Aynadaki düşman: Anoreksiya ile sessiz savaş
Modern çağın görünmez hastalıklarından biri olan anoreksiya nervoza, yalnızca kilo verme çabasıyla açıklanamayacak kadar derin bir psikolojik sorun. Diyetisyen Elif Hançer Bingili’ye göre bu rahatsızlık, bireyin beden algısıyla ilgili yaşadığı çarpıklığın, kontrol arayışının ve kaygı bozukluklarının bir dışavurumu.
Anoreksiya nedir?
Anoreksiya, kişinin kilo alma korkusuyla besin alımını kısıtlaması ve aşırı kilo kaybına rağmen hâlâ kilolu hissetmesiyle tanımlanıyor. Zamanla hem fizyolojik hem de psikolojik ağır sonuçlar doğurabiliyor.
Kimler risk altında?
Ergenlik dönemindeki genç kızlarda daha yaygın olsa da her yaş ve cinsiyette görülebiliyor. Sosyal medya, ince beden takıntısı ve mükemmeliyetçilik bu rahatsızlığı tetikliyor. Bingili, özellikle sosyal medya algoritmalarının gençleri sağlıksız ideal beden algılarına maruz bıraktığını söylüyor.

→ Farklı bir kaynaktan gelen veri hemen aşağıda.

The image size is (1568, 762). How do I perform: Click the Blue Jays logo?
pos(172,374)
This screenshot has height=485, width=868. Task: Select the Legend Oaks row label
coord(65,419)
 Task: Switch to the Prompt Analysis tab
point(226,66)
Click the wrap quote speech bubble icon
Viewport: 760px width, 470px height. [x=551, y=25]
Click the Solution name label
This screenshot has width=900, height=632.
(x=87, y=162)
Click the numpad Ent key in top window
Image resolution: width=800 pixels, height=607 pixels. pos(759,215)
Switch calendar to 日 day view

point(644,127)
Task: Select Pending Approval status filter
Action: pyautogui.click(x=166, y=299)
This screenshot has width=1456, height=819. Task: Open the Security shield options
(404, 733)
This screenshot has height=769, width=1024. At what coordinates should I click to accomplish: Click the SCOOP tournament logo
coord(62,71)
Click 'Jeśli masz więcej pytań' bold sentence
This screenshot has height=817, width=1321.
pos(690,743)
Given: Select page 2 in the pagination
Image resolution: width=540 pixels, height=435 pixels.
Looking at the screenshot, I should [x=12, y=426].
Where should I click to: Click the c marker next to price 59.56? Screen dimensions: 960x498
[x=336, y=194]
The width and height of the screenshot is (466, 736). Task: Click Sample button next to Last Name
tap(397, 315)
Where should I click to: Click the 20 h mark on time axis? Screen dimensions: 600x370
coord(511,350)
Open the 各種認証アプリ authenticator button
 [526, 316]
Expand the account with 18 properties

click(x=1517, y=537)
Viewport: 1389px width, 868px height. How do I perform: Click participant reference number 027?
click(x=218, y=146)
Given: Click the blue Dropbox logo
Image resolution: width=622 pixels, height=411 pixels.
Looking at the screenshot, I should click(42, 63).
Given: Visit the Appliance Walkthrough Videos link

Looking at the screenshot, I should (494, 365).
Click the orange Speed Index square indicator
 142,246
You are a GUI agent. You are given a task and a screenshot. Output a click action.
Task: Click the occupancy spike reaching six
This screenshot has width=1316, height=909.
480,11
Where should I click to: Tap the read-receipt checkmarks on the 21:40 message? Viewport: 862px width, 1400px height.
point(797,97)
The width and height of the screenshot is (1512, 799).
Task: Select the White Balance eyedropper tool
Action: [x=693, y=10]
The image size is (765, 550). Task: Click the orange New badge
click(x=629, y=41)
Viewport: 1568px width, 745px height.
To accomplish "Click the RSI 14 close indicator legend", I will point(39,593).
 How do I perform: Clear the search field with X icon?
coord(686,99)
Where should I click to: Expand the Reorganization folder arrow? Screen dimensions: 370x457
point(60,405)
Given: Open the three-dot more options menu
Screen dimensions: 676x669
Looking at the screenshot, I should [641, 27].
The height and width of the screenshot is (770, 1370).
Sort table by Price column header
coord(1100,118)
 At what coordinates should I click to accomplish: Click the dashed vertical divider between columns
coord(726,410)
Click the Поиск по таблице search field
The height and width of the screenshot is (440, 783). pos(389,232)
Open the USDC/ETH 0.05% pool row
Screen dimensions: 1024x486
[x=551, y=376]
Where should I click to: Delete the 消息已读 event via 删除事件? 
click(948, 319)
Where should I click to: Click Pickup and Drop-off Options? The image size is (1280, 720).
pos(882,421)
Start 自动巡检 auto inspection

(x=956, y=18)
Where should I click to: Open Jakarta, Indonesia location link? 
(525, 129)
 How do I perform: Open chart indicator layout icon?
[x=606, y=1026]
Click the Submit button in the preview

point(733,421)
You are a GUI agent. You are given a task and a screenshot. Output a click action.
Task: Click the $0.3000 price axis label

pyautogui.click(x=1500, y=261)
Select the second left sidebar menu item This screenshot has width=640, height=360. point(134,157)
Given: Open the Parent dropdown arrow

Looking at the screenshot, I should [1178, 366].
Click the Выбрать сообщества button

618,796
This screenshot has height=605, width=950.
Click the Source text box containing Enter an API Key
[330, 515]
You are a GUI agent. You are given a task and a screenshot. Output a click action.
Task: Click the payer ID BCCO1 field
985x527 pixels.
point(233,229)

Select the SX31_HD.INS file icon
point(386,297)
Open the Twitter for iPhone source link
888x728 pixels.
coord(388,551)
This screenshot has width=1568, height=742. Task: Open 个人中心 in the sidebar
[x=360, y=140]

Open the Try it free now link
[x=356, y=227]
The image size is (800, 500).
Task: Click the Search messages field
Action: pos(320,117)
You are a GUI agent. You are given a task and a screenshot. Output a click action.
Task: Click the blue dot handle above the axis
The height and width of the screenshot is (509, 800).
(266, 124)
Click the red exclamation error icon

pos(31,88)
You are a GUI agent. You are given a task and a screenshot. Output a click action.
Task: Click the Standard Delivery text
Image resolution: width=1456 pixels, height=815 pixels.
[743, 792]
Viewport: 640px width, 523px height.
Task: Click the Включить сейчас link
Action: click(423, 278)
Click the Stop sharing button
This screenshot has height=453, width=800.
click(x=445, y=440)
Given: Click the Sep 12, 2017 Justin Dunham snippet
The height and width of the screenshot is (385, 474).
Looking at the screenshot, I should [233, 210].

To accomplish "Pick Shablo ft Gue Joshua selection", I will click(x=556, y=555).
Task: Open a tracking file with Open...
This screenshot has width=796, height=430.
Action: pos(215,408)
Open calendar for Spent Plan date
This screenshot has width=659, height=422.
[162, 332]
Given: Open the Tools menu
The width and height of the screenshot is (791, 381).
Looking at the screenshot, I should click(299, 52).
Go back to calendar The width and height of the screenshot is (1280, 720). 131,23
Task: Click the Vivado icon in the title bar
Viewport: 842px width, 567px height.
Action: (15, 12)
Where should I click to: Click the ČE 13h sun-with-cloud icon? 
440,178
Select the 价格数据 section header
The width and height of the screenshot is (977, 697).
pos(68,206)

Bu belirtilere dikkat edin
Aileler ve yakın çevre, aşağıdaki işaretler konusunda bilinçli olmalı:
Yemek yemeyi reddetme
Aşırı egzersiz yapma
Kalori takıntısı
Sık tartılma ve aynada kendini inceleme
Yemek sonrası kusma eğilimi
Ani ve yoğun kilo kaybı
Fiziksel sonuçlar ağır olabilir
İlerlemiş anoreksiya, organ yetmezliği dâhil birçok ciddi sağlık sorununa neden olabilir. Başlıca fiziksel belirtiler:
Adet düzensizlikleri
Düşük beden ısısı, saç dökülmesi
Cilt kuruluğu, tüylenme artışı
Yorgunluk, bayılma hissi, kalp ritim bozuklukları
Vitamin-mineral eksiklikleri
Tedavi edilmezse ölümcül olabilir
Tedavi edilmediğinde kalıcı hasar bırakabilen anoreksiyada erken tanı ve çok disiplinli tedavi büyük önem taşıyor. Psikiyatrist, psikolog, diyetisyen, fizyoterapist ve aile birlikte hareket etmeli.
Bingili:
“Anoreksiya sadece kilo sorunu değil, bir kimlik ve kontrol krizidir. Bu nedenle tedavi, kişinin beden algısını yeniden inşa etmesini sağlamalıdır.”
aileler ne yapmalı?
Anoreksiya çoğu zaman inkârla ilerler. Bu yüzden yargılayıcı değil, destekleyici bir iletişim kritik. Ani kilo kaybı, yemek düzeninde ani değişiklikler ve beden imajına yönelik takıntılar erken sinyaller olabilir.
Bingili, “Aile desteği tedavinin en güçlü halkasıdır,” diyor.
toplum ne yapmalı?
Zayıflığın övüldüğü kültürel kalıpların yerine sağlıklı beden ve ruh dengesinin ön plana çıkarılması gerekiyor. Diyetisyen Elif Hançer Bingili,
“Unutmayalım: Zayıflık değil, sağlık idealdir,” diyerek toplumu sağduyulu olmaya çağırıyor.